The bill eliminates the corporate AMT to lower taxes and simplify compliance for C corporations and increase credit usability, but it reduces federal revenue and creates potential distributional effects, planning uncertainty, and short‑term administrative burdens.
C corporations will no longer be subject to the corporate alternative minimum tax (AMT), lowering their minimum federal tax liability beginning in tax years after 2024.
Corporations may be able to use more general business tax credits because the tentative minimum tax is treated as zero for credit application, potentially increasing usable credits and improving after‑tax returns.
Removal of the corporate AMT and related adjusted financial statement income rules simplifies corporate tax compliance and reduces recordkeeping and filing complexity for firms and the IRS.
Lower corporate tax liabilities will reduce federal revenue and likely increase the federal budget deficit compared with current law.
Lost corporate revenue could lead to higher taxes on other taxpayers or cuts to government services in the future, shifting the tax burden onto households and middle‑class families.

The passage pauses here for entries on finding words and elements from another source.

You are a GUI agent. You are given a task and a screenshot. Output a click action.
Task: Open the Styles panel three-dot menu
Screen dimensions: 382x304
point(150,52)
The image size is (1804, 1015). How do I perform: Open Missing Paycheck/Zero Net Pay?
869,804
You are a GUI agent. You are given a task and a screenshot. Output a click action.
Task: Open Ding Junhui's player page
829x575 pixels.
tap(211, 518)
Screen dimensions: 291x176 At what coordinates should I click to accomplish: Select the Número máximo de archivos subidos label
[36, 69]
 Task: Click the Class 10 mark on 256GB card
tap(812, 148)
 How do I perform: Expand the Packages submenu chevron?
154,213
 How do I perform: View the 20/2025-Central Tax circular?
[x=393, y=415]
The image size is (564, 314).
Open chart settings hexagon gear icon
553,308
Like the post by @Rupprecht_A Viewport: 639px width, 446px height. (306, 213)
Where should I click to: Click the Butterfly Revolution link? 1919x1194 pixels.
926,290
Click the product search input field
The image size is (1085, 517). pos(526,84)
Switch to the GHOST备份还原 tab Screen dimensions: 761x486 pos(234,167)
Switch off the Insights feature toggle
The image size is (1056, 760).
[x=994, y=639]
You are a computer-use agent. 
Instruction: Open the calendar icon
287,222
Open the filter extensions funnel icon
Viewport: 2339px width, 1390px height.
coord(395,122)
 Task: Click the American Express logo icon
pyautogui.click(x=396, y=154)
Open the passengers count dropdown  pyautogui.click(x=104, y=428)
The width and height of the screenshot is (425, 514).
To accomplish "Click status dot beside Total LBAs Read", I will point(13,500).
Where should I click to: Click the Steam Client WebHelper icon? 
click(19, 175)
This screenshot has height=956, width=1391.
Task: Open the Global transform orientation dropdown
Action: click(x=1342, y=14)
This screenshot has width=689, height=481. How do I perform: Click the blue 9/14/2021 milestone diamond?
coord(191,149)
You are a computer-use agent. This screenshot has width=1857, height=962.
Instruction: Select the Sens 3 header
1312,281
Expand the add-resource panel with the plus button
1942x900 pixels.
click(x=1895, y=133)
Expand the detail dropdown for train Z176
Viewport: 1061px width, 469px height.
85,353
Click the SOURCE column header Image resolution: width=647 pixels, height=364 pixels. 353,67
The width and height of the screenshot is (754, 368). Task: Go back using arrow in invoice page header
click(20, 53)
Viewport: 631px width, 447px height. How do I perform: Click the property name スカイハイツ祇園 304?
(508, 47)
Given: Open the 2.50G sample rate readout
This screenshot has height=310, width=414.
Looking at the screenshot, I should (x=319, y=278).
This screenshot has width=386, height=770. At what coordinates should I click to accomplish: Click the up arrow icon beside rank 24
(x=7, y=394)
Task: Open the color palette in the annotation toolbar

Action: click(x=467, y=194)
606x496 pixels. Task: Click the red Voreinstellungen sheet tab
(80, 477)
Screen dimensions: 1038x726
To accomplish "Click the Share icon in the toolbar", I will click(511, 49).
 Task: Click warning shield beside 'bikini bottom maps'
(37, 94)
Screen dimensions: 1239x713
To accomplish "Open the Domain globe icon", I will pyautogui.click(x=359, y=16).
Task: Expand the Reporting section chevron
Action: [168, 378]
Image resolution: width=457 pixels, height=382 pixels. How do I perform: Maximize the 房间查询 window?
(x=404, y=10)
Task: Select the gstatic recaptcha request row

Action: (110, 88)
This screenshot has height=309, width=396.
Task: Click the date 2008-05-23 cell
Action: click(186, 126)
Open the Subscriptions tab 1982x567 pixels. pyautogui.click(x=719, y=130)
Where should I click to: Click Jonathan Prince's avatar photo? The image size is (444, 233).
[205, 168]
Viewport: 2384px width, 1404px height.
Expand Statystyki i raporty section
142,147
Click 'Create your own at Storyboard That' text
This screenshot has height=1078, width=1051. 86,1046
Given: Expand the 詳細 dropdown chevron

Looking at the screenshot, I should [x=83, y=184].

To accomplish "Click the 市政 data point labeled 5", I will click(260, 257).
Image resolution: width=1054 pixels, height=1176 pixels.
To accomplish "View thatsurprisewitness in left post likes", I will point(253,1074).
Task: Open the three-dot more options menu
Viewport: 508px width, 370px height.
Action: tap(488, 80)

Corporations that previously paid AMT and carried credits may face altered credit treatment or timing, creating uncertainty for corporate tax planning and financial forecasting.
Based on analysis of 2 sections of legislative text.
Eliminates the corporate alternative minimum tax and removes related corporate AMT computations and cross-references in the tax code.
Introduced February 27, 2025 by John A. Barrasso · Last progress February 27, 2025
Repeals the corporate alternative minimum tax (AMT) by removing corporate AMT rules and related references from the Internal Revenue Code and by changing several tax-code cross-references and credit calculations. The legislation treats corporations as having a tentative minimum tax of zero for purposes of the general business credit and removes provisions tied to corporate AMT, with changes effective for taxable years beginning after December 31, 2024. The repeal alters how corporations compute certain credits and penalties, deletes the separate corporate AMT computations and the adjusted financial statement income rules tied to AMT, and updates multiple code sections to conform to the removal of corporate AMT. The IRS and corporate tax filers will need to apply the modified statutory references and new tentative-minimum-tax treatment starting in the first taxable year after 2024.